文:青木加苗(あおき・かなえ=和歌山県立近代美術館)

美術

 PST(Pacific Standard Time)とは太平洋標準時、つまり北アメリカ西海岸のタイムゾーンのこと。この語を名に冠した「PST ART」は、南カリフォルニア地域の各文化機関が統一テーマに基づいて企画を実施するおよそ5年おきの大規模なアートのイニシアチブだ。2011年の初回以来、毎回70ほどの美術館や施設が参加する。

 ここでいう「イニシアチブ」とは事業やプロジェクトの意味で、それにより進むべき方向へ舵(かじ)を取るイメージだ。出資者のゲティ財団は過去3回、各機関の企画と準備期間に対して約5000万㌦をその資金として提供してきた。先日、第4回のテーマ「ロサンゼルスと環太平洋地域の交流」が公表され、30年の実現に向けた企画募集が始まった。

 一つのテーマの下に同時期に展示が実現する、いわば芸術祭なのだが、それが助成金という体裁で全面的に資金提供されている。アートの中心地としてロサンゼルスの国際的な立場を高めることが目的である一方、同一地域のミュージアムによる地域連携としても機能している。

 しかしPST ARTの最も注目すべき特色は、統一テーマを事前に深く議論し、参加機関の応募検討から企画実現までを通して、その研究推進を促していることだ。そこには過去と現在を新たな目線でつなぐために美術史を再構築し、その方向転換を導く、という理念がある。今回の「環太平洋地域」というテーマも、自分たちが取り組むべき現代の課題だという自覚に基づく。現政権で排除の圧力がかかる移民や地政学問題しかり、それがこの地域の文化資源であり、現在につながるアイデンティティーであるからだ。

 美術史の再構築という視点も重要だ。既存の美術史は基本的に国や地域が範囲となるが、多様な文化を内包する環太平洋という広域な視点は、新たな枠組みを形作る。歴史がその語り手によって異なる世界を示すなら、今回のPST ARTでは美術を通じて現在と接続したポリフォニックな歴史のナラティブが試みられるだろう。
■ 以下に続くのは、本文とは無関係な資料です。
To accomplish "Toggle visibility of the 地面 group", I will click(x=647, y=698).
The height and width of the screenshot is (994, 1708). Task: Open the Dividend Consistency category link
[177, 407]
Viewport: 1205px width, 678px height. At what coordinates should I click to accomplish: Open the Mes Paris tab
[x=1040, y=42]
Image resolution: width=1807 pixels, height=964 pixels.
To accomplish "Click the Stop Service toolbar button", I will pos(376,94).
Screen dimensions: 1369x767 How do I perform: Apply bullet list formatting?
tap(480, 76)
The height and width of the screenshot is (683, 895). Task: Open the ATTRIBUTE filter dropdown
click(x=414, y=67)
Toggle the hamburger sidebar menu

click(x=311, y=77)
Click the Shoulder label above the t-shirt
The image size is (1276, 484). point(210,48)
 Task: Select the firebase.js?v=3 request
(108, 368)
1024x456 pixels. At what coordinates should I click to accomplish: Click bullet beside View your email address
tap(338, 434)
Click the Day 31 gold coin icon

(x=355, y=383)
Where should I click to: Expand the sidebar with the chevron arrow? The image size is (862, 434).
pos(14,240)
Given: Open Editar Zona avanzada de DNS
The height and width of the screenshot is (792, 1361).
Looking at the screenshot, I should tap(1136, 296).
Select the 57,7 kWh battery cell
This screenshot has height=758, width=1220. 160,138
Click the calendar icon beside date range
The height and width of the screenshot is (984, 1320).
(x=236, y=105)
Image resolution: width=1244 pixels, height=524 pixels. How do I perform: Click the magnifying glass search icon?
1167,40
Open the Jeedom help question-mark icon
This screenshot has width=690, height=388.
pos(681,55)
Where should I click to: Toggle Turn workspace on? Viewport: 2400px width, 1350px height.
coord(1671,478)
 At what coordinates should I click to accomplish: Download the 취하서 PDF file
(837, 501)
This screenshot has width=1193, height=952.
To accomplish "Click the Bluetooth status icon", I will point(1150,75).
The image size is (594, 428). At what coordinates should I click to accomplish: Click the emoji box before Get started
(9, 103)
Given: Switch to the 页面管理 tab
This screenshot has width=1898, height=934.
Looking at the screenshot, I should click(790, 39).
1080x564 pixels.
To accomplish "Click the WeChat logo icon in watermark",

同じ海を囲み、戦争によってその海を越えようとした日本の私たちも、このテーマの当事者である。

 ちなみに当初よりPST ARTの目標にはミュージアムへの新たな来館者層の開拓が示され、開幕を伝える11年のロサンゼルス・タイムズは「cultural tourism」すなわち「文化観光」と報じている。文化観光といえば、今まさに日本が国として推進する政策である。20年には文化観光推進法が成立、さらに22年の博物館法改正によって各地の博物館施設はその拠点となることが求められた。

 そこで国は各地域に文化観光への取り組みを募る。地域活性化や高付加価値化の観点を重視し、経済効果が見込める計画に国庫補助が下りる建て付けだ。ただし地方分権の大前提から地域文化の舵を取るイニシアチブたり得ない。博物館施設には、受け継がれてきた文化資源の魅力や価値を、わかりやすく、かつ正しく伝えることを求めるだけだ。

 しかし当の文化資源についての議論が見逃されてはいまいか。歴史や文化は必ずしも正の側面とは限らず、不変ですらない。それを物語る作品や資料は、常にその価値をアップデートしてこそ未来に伝えられる。ならば価値づけに関わる博物館人には、語りの主体や枠組みへの問いに向き合い、そのイニシアチブを取る責務がある。アートはそのための推進力となるはずだ。